Soon after the Great Recession, the U.S. stock markets plunged – and rebounded within 36 minutes. The Dow Jones Industrial Average dropped more than 9%, losing more than 1,000 points before suddenly recovering.
This May 6, 2010 event was the first recorded “flash crash.” While it didn’t have long-term effects, it raised concerns among investors about the stability of stock market.
Computers have made trading faster and more efficient, but they also can create instability in the markets. Today, quantitative analysts use complex algorithms to make many trades in many markets within a fraction of a second. These new algorithms now account for more than half of all trades. But this may lead to even more flash crashes.
As engineers, we were interested in that May 2010 crash. No single reason can explain why flash crashes happen. But are there ways to predict and mitigate these anomalies? We took on the challenge of developing a theory that may help predict flash crashes.
The flow of markets
We started with fluid dynamics, the study of the flow of fluids such as water. These principles can be applied to other problems; one of us previously used fluid physics to examine the movement of traffic.
In fluid dynamics, researchers look at how measured quantities, like velocity and pressure, affect the dynamics of the flow. For example, weather forecasters use the changes in wind speed and pressure to predict the movement of severe storms.
We asked ourselves: Could this science give insight into the dynamics of the stock market?
We felt that the existing theories predicting flash crashes are inadequate, because they focus on only a small part of the whole picture, like the performance of some subset of stocks. Dow Jones or the S&P 500 indices provide a limited amount of information about the market, by observing the behavior of a subset of appropriately chosen stocks.
Our approach was to include all the stocks in the market. In contrast, our model gives this information for almost the whole range of stocks, broken down by specific price ranges. All of these ranges can be simultaneously observed, generating an early warning.
We found analogues for the measurements that scientists typically use to understand flow. For example, for our model, the “density” of the flow was the number of stocks per unit price, and “pressure” was the upward or downward force on the price caused by the buying and selling activity of traders.
Observing stock markets from a computer screen, we could see that the movement of stock prices resembles the flow of a fluid like air or water.
Examining the flash crash
In our study, published on Sept. 1, 2018, we obtained price-per-minute data for about 4,000 stocks in the NYSE, NASDAQ and AMEX on the day of the May 2010 flash crash. We used these data to test our fluid dynamics model of the market.
When we looked at the prices of 700 stocks on the afternoon of the crash, we saw that the shock was clearly visible. The velocity graphs looked like the printout from a seismographic device monitoring shocks from an earthquake. Graphs of the pressure also clearly showed a major event at the flash crash time.
Looking at all stocks also gave us the ability to predict the near future of their behavior. Our model showed signs of a flash crash 10 minutes before the big event – before any issues would have been evident to human observers.
We have observed similar results from the model in the case of other crashes. For example, we studied Facebook’s initial public offering on May 18, 2012. The company raised about US$16 billion, but this massive offering was plagued by unexpected technical difficulties. The IPO was delayed for 30 minutes, causing turmoil across the markets for a few hours.
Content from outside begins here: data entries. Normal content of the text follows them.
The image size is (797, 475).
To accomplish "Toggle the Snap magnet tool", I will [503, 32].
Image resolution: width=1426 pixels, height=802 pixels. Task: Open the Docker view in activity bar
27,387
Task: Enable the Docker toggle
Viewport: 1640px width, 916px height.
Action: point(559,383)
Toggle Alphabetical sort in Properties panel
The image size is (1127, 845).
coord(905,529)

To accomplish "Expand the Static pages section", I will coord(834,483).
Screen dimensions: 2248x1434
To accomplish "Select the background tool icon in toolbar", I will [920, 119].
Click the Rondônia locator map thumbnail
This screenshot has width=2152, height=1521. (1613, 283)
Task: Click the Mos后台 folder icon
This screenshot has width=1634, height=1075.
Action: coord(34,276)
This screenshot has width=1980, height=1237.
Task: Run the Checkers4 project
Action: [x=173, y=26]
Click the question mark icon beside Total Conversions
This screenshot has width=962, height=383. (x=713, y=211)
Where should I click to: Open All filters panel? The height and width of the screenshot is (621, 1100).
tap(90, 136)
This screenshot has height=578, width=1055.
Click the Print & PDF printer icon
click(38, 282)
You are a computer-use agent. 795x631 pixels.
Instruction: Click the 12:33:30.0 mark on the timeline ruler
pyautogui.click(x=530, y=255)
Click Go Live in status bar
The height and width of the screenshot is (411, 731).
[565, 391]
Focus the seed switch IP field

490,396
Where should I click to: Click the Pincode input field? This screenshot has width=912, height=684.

In our effort to analyze what actually happened on this day, we tested our model to see if it could observe signals prior to the offering time. The model showed a high volatile period that affected many stocks, creating chaos in the markets.
The next big crash
Our next step is to generate an intelligent system that will automatically consider the data and warn the overseers about the impending disturbances in the market. If this warning arrives early enough, investors could potentially use it to take preventative measures.
However, there are a few ways that the model still needs to improve. Relying on early signals can lead to false positives, which we want to minimize. Some of our recent results, not yet reported, suggest how many false positives and negatives occur.
In a different study, not yet published, we describe a system that analyzes trading days when abnormalities were reported. We have found that our system was able to produce low false positive and negative rates.
In light of these alarms, market regulators might then take the appropriate action. For example, they might prevent certain trades from being made or block particular traders from any activity for a period of time. Traders might choose to purchase shares at times when the stocks are falling in price, and sell during the times the prices are rising back to their precrash values. These actions might help reduce the crash’s impact.
In other words, investors could exploit the crash to improve their positions – and simultaneously help dampen some of the crash’s effects.